『论文笔记』Facial Expression Recognition in the Wild via Deep Attentive Center Loss

Information

Title: Facial Expression Recognition in the Wild via Deep Attentive Center Loss
Author: Amir Hossein Farzaneh and Xiaojun Qi
Institution: Department of Computer Science Utah State University Logan, UT 84322, USA (美国犹他州立大学)
Year: 2021
Journal: WACV
Source: PDF, Offical code
Idea: 利用注意力机制给稀疏中心损失加权

@InProceedings{Farzaneh_2021_WACV,
    author    = {Farzaneh, Amir Hossein and Qi, Xiaojun},
    title     = {Facial Expression Recognition in the Wild via Deep Attentive Center Loss},
    booktitle = {Proceedings of the IEEE/CVF Winter Conference on Applications of Computer Vision (WACV)},
    month     = {January},
    year      = {2021},
    pages     = {2402-2411}
}

Abstract

针对的问题：度量学习中平等的监督包括一些不相关的特征在内的所有特征会降低模型的泛化性能。

给出的解决方案：提出 DACL(Deep Attentive Center Loss) 自适应选择显著的特征元素

Introduction

利用卷积层提取的特征估计注意力权重，用于指导稀疏中心损失模块使类内靠近和类间远离。

Method

（这篇文章没有paper源码，就不敲公式了，简单总结一下）所谓中心损失就是每个样本到聚类中心的聚类之和(WCSS, Within Cluster Sum of Squares)，作者认为这其中有些特征对于我们的目标来说是不重要的，所以对样本通过 CNN 提取的 \(d\) 维特征与中心的距离进行一个加权操作，而权重是由注意力机制得到的。

如图，\(\mathcal{L}_s\) 是一个常规的分类损失，而上面虚线框中的就是作者提出的方法，其中 \(x_i^*\) 是通过 CNN 网络提取的一个 \(d\) 维的特征，在 CE-Unit 中提取相关信息 \(e_i\)，然后在多头分类器中计算权重，最后对稀疏中心损失进行加权操作。思路其实不是很复杂，但这里还有一个很关键的点就是这个注意力网络 \(\mathcal{A}\) 是怎么设计的。

注意力网络 \(\mathcal{A}\) 包含了两个模块

上下文编码单元(Context Encoder Unit, CE-Unit)，以 CNN 提取的特征图作为上下文生成隐含特征，主要是三个全连接层：\(flatten \rightarrow fc \rightarrow BN \rightarrow relu \rightarrow fc \rightarrow BN \rightarrow relu \rightarrow fc \rightarrow BN \rightarrow tanh\).
多头二元分类器，将 CE-Unit 的隐含特征作为输入估计注意力权重，每个头会输出两个分数，一个是包含重要特征的分数，一个是不包含；然后取包含的softmax 计算结果作为最终的权重。

Experiment

用了 RAF-DB 和 AffectNet 两个数据集，和在 MS-CELEB-1M 上预训练的 Resnet18 作为backbone。具体结果可以看原文，其实对比中心损失的方法改进只是有一点改进，改进不是特别大，两个数据集上都是提升了 \(1\%\) 的样子。

Conclusion

DACL 是一种通过注意力机制来自适应控制在深度度量学习中特征表达的强度的方法。此外，由可自定义的神经网络完全参数化的注意力机制通过为稀疏中心损失提供注意力权重来估计所有维度的贡献概率。

确实是有效果的，但感觉这附加的参数量和提高的效果有点得不偿失，因为显然注意力网络不算小，但提升有限，但思路还是值得参考的。

> 任务条目:
从这篇关于深度注意力中心损失的论文笔记的最后一句之后接着往下写。 后附的列表用不上。

> 所给数据:
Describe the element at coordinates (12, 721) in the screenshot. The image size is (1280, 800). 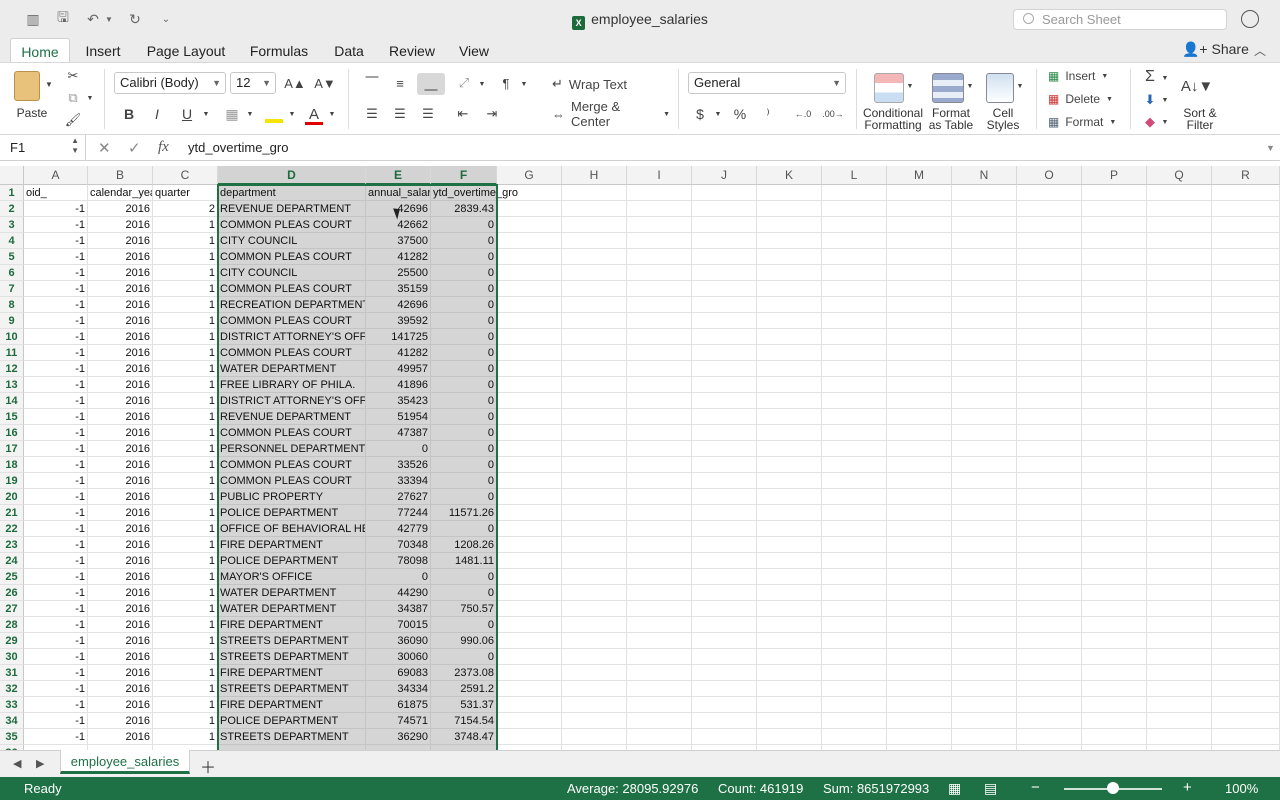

> 练习输出:
Others

代码解析

模型部分可见确实是计算量极大，第一个 fc 层有千万级别的参数

class ResNet(nn.Module):

    def __init__(self, block, layers, num_classes=1000, zero_init_residual=False,
                 groups=1, width_per_group=64, replace_stride_with_dilation=None,
                 norm_layer=None):
    	...
        # DACL attention network
        self.nb_head = 512
        self.attention = nn.Sequential(
            nn.Linear(512 * 7 * 7, 3584),
            nn.BatchNorm1d(3584),
            nn.ReLU(inplace=True),
            nn.Linear(3584, 512),
            nn.BatchNorm1d(512),
            nn.ReLU(inplace=True),
            nn.Linear(512, 64),
            nn.BatchNorm1d(64),
            nn.Tanh(),
        )
        self.attention_heads = nn.Linear(64, 2 * self.nb_head)
    
    def forward(self, x):
        ...
        # DACL attention
        x_flat = torch.flatten(x, 1)
        E = self.attention(x_flat)
        A = self.attention_heads(E).reshape(-1, 512, 2).softmax(dim=-1)[:, :, 1]

        x = self.avgpool(x)
        f = torch.flatten(x, 1)
        out = self.fc(f)

        return f, out, A

损失函数

criterion = {
    'softmax': nn.CrossEntropyLoss().to(device),
    'center': SparseCenterLoss(7, feat_size).to(device)
}
optimizer = {
    'softmax': torch.optim.SGD(model.parameters(), cfg['lr'],
                               momentum=cfg['momentum'],
                               weight_decay=cfg['weight_decay']),
    'center': torch.optim.SGD(criterion['center'].parameters(), cfg['alpha'])
}
    
# ---- train ----
# compute output
feat, output, A = model(images)
l_softmax = criterion['softmax'](output, target)
l_center = criterion['center'](feat, A, target)
l_total = l_softmax + cfg['lamb'] * l_center

所以关键在这个损失函数这里，但下面的代码不算特别懂

import torch
import torch.nn as nn
from torch.autograd.function import Function


class SparseCenterLoss(nn.Module):
    def __init__(self, num_classes, feat_dim, size_average=True):
        super(SparseCenterLoss, self).__init__()
        self.centers = nn.Parameter(torch.FloatTensor(num_classes, feat_dim))
        self.sparse_centerloss = SparseCenterLossFunction.apply
        self.feat_dim = feat_dim
        self.size_average = size_average
        self.reset_params()

    def reset_params(self):
        nn.init.kaiming_normal_(self.centers.data.t())

    def forward(self, feat, A, label):
        batch_size = feat.size(0)
        feat = feat.view(batch_size, -1)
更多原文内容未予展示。